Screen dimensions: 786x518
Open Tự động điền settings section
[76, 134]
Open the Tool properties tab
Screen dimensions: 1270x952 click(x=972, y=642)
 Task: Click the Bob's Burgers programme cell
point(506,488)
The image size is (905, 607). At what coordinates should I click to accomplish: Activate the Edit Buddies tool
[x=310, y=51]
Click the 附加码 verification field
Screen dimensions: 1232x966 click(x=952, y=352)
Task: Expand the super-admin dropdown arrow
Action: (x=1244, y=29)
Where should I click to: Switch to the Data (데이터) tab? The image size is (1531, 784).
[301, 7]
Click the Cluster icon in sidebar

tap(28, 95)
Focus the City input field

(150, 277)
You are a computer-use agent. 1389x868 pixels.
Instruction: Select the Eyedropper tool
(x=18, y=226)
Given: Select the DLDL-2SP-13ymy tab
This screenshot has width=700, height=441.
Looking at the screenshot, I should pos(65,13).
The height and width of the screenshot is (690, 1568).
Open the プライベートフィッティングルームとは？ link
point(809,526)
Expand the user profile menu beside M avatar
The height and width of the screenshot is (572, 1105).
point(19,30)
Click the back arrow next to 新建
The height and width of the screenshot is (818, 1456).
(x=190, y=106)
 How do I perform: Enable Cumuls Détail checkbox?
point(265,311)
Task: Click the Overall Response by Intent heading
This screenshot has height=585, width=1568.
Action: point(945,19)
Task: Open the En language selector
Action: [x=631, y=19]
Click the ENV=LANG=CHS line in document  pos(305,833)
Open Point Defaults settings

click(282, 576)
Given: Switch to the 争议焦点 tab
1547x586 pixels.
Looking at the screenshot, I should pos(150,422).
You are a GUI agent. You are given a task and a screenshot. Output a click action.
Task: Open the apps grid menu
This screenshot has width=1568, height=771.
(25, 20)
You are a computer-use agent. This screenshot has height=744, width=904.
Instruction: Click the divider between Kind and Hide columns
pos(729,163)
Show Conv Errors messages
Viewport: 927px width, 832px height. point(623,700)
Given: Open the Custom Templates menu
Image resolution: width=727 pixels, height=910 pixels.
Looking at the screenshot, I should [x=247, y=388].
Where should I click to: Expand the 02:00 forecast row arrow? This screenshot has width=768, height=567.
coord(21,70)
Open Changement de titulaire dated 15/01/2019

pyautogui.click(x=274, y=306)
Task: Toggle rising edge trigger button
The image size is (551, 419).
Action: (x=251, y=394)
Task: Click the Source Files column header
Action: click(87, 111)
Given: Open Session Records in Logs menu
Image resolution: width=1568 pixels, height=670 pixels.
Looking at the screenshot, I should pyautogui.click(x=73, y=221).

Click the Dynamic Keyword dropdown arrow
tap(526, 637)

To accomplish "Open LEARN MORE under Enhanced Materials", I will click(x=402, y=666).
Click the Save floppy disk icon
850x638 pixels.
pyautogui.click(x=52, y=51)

### Your task
Locate each line of the entries above that contains the string "dropdown" and copy those lines. Treat uppercase and lowercase letters as different.

### Output
Task: Expand the super-admin dropdown arrow
Click the Dynamic Keyword dropdown arrow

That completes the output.